En el momento de abrir la puerta de la sala 170, veo que Pam corre directamente hacia mí.
– Da la vuelta… vamos adelantados -exclama, con el fino pelo rubio remolineando tras ella.
– ¿Cuándo…?
– Ahora mismo. -Me coge por el brazo y me da la vuelta-. El Gabinete acabó temprano, así que Simon nos metió prisa. Al parecer, tiene algo que hacer. -Antes de que yo pueda decir una palabra, añade-: ¿Qué te ha pasado en la frente?
– Nada -digo mirando el reloj-. ¿A qué hora lo han convocado?
– Hace tres minutos -me responde.
Corremos al unísono por el pasillo. Por suerte para nosotros, tenemos despachos en la primera planta, lo que significa que también tenemos el recorrido más corto hasta el Ala Oeste. Y el Oval.

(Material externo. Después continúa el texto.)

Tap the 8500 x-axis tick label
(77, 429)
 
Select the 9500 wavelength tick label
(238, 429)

Para alguien de fuera, eso puede parecer una minucia, pero para nosotros los del EAOE, importa. La proximidad lo es todo.
Mientras los tacones de nuestros zapatos resuenan sobre el suelo de mármol de cuadros blancos y negros, voy viendo al frente la salida a la West Exec. Abrimos una de las puertas dobles, salimos y cruzamos la calle interior que separa el EAOE y la Casa Blanca. Al otro lado de ese estrecho paso, nos dirigimos al arco que conduce al Ala Oeste y atravesamos otros dos juegos de puertas. Frente a nosotros, un guardia del Servicio Secreto de pelo negro rizado está sentado ante una mesa y comprueba las tarjetas que llevamos colgadas del cuello. Si nuestras tarjetas tuvieran un fondo naranja, sabría que sólo teníamos acceso al EAOE y tendría que habernos detenido. El fondo azul significa que podemos ir casi a cualquier parte, incluyendo el Ala Oeste.